▶ [Text passage]:
-=-=-=-=-
February 8, 2023 4:40 PM

GMT

At first glance, everything about Kate Burling’s paintings looks soft: the subject matter she depicts, as well as the soft-edged shapes in soft hues that are made up of blurred lines. But when you look closer, you start to recognise that these colourful paintings conceal a more anxious subject matter. Sharp, metal-like objects puncture bodily forms, slice them up or rip something apart. Keen to discover what’s happening and how she creates them, where’s the frame? had the pleasure of visiting Kate in her studio during her residency at Pictorum to talk about her practice.

Kate Burling in her studio

In her most recent body of work, you see that it’s becoming more figurative than abstract. You’re able to recognise propellors, the stretcher and shaft of an umbrella, fingers, nails, and even faces. Most of the time, there is some sort of puncture, some sort of visibility of an inside look into something with some bodily forms. While in her studio, Kate explains how her work is a reaction to her fear of the ability of sharp hard objects to puncture the body. ‘I’m interested in the difference between the soft inside of the body and the hard outside.’ It reminds her of the fleeting nature of time, the inescapability of the materiality of the body, and the possibility of the outside coming in. 

Kate Burling, ‘Swarm’, oil on linen with aluminium frame, 95x125cm

Showing and thinking about the degrading nature of the body might make Kate’s paintings a contemporary vanitas. This type of painting was particularly popular in the Dutch 16th and 17th still lifes, in which painters would refer to the passage of time, the ephemerality of life and the certainty of death. So in a way, Kate’s work is a contemporary interpretation of a very similar theme.
-=-=-=-=-
▶ [Dataset section]:
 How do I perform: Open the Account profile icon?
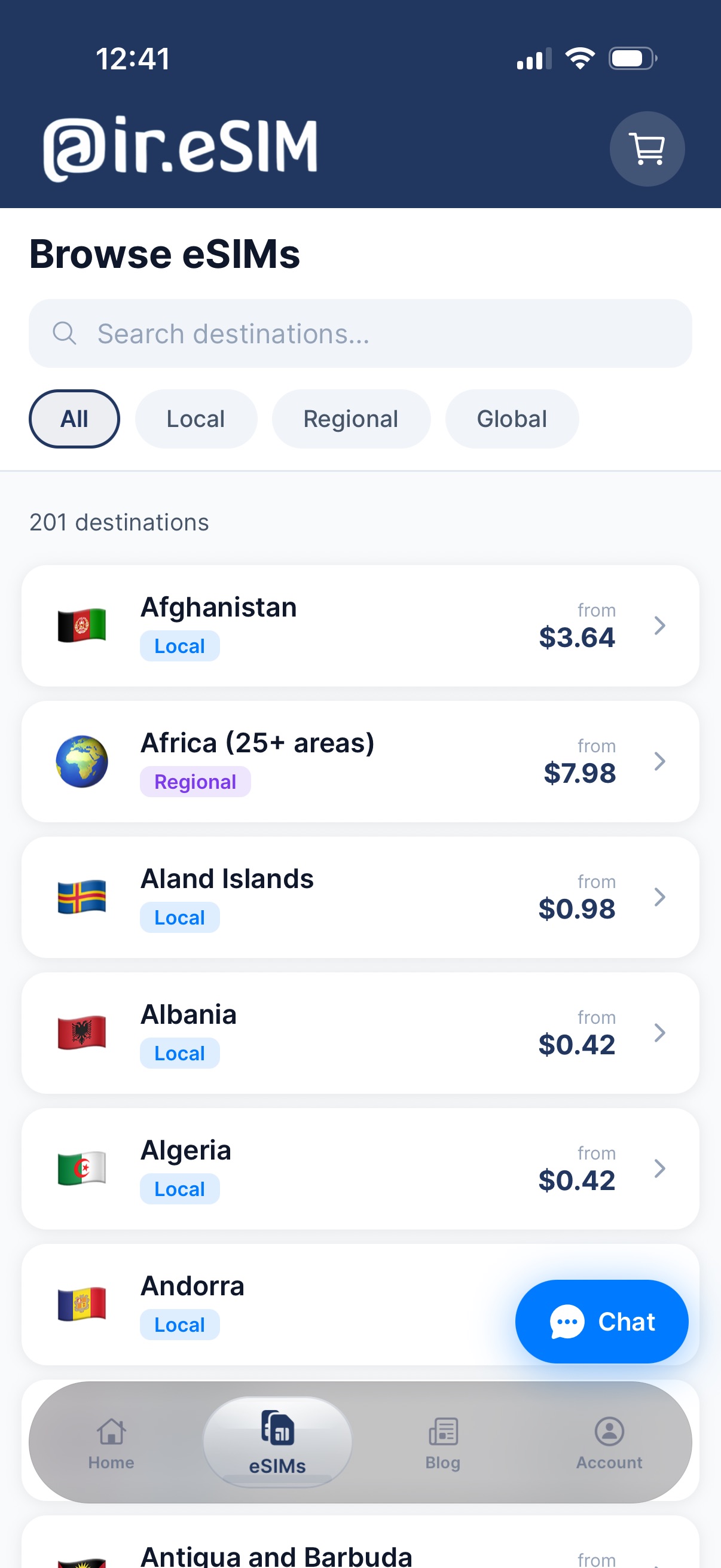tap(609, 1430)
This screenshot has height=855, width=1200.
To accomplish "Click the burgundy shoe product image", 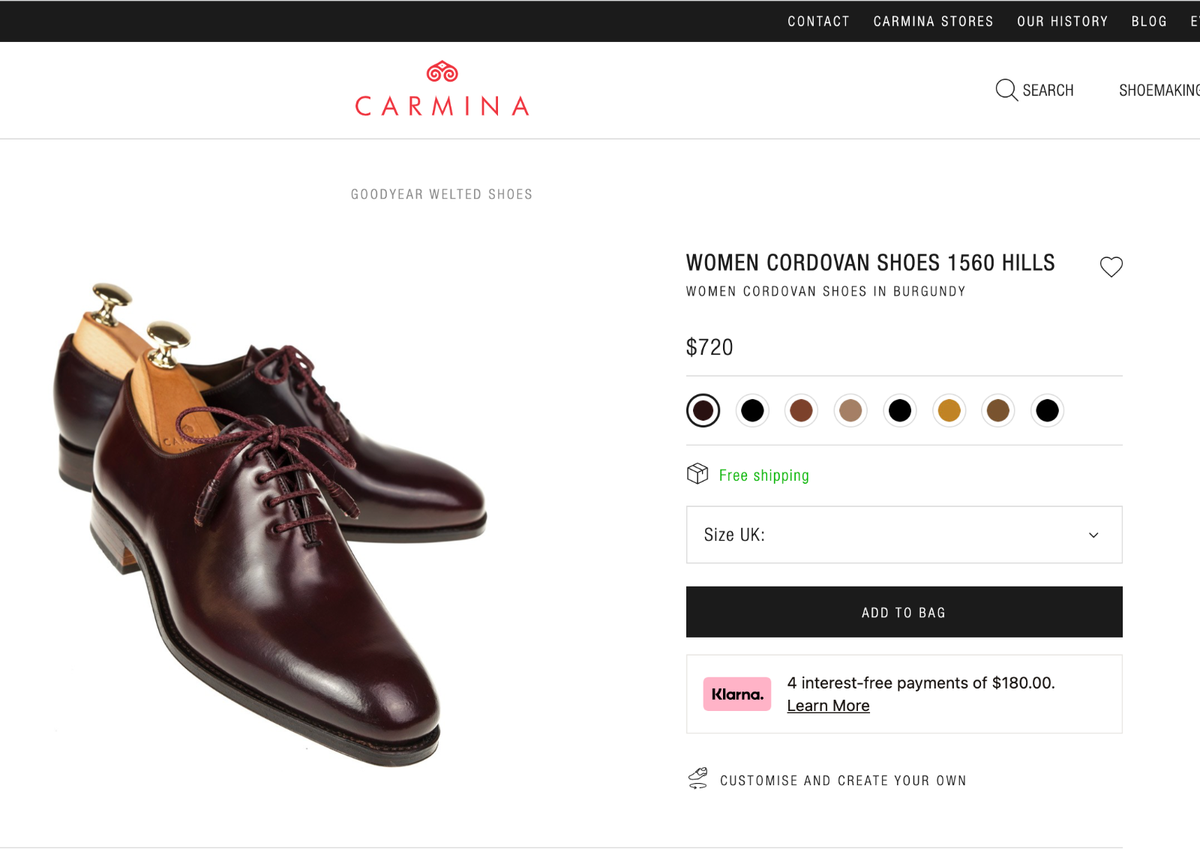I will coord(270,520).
-=-=-=-=-
▶ [Aim]:
Quote word for word the stretch of the piece on Kate Burling's paintings from "At first glance, everything" through "about her practice.".

▶ [Reply]:
At first glance, everything about Kate Burling’s paintings looks soft: the subject matter she depicts, as well as the soft-edged shapes in soft hues that are made up of blurred lines. But when you look closer, you start to recognise that these colourful paintings conceal a more anxious subject matter. Sharp, metal-like objects puncture bodily forms, slice them up or rip something apart. Keen to discover what’s happening and how she creates them, where’s the frame? had the pleasure of visiting Kate in her studio during her residency at Pictorum to talk about her practice.